Wednesday, February 13, 2013


State Sovereignty And The United Nations Organization

Colombo Telegraph
By R.M.B Senanayake -February 13, 2013

R.M.B Senanayake
The President in his Independence speech has stated that the UNO is violating the sovereignty of individual states. But the UNO has come a long way since the original Declaration in 1948 and his Advisers don’t seem to have briefed him on the present status of the UN. Then the emphasis was on preventing wars between States. The UNO is committed to maintaining peace between States. One of its earliest attempts was to have a UN mission to monitor the line of control frontier between the Arab States and Israel and in Kashmir between Indian and Pakistani Armies. But after the end of the Second World War most conflicts have been within individual States rather than between States although the latter was not totally absent.
Next came the end of the cold war between the West and the Communist States . It has meant that the UN Security Council, a body earlier paralyzed by US and USSR vetoes, was able to make progress and intervene in aid of international peace and security in a way that had never been possible before. The 1990’s saw a host UN attempts to stop violent conflict within States.
There are two chapters of the UN Charter that deal with settlement of disputes that are likely to endanger the maintenance of international peace and security. The first, Chapter VI, deals with pacific settlement, and also gives the Security Council the right to investigate and arbitrate, which are usually put in practice under observer missions, diplomatic envoys, and good offices (UN Charter). Chapter VII gives the Security Council the right to impose economic sanctions under Article 41 and the right to ―take such action by air, sea, or land forces as may be necessary to maintain or restore international peace and security‖ under Article 42 (UN Charter).
Obviously, diplomatic means are always the first employed by the United Nations, and Chapter VI takes precedent in all cases. This can range from preventive diplomacy, peacemaking or negotiating settlements, to post-conflict maintenance and continued negotiation. Peacekeeping goes a step beyond this with the deployment of troops. However, the presence of troops does not mean that the UN is using force. Peacekeepers have a wide range of mandates,
Early goals of peace keeping were limited to maintaining ceasefires and stabilizing violence in order to make diplomatic solutions more reachable, but as the Cold War ended, the range of activities and mandates for peacekeepers has expanded.

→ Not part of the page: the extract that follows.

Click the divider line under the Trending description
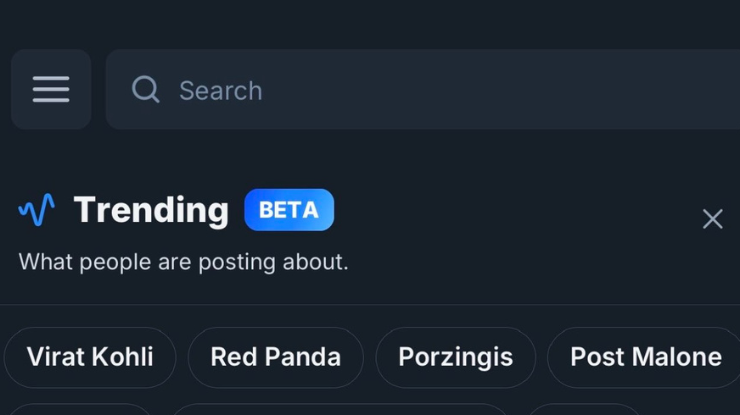[370, 304]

Peacekeepers now help build government institutions, promote human rights, set up local police forces, and disarm former combatants (UN Peacekeeping) to protecting and building peace after a conflict. UN peacekeeping aims to adapt to each conflict in order to meet the challenges of each situation.
The widely publicized peacekeeping missions in the former Yugoslavia, Rwanda, and Somalia called into question the legitimacy and limitations of UN military interventions. This led to the concept of the Responsibility to Protect (R2P), conceived in 2001 and formally accepted into UN vernacular at the 2005 World Summit. The R2P asserts that if a state is manifestly failing to protect its citizens from mass atrocities and peaceful measures are not working, the international community has the responsibility to intervene: first diplomatically, then more coercively, and as a last resort with military force. States are bound by the UN Declarations on Human Rights and are required to abide by them and cannot plead State Sovereignty to shut out the UNO.
(With acknowledgments to “UN Intervention in Civil War and Post-Conflict Economic Recovery by Kelly Siegel)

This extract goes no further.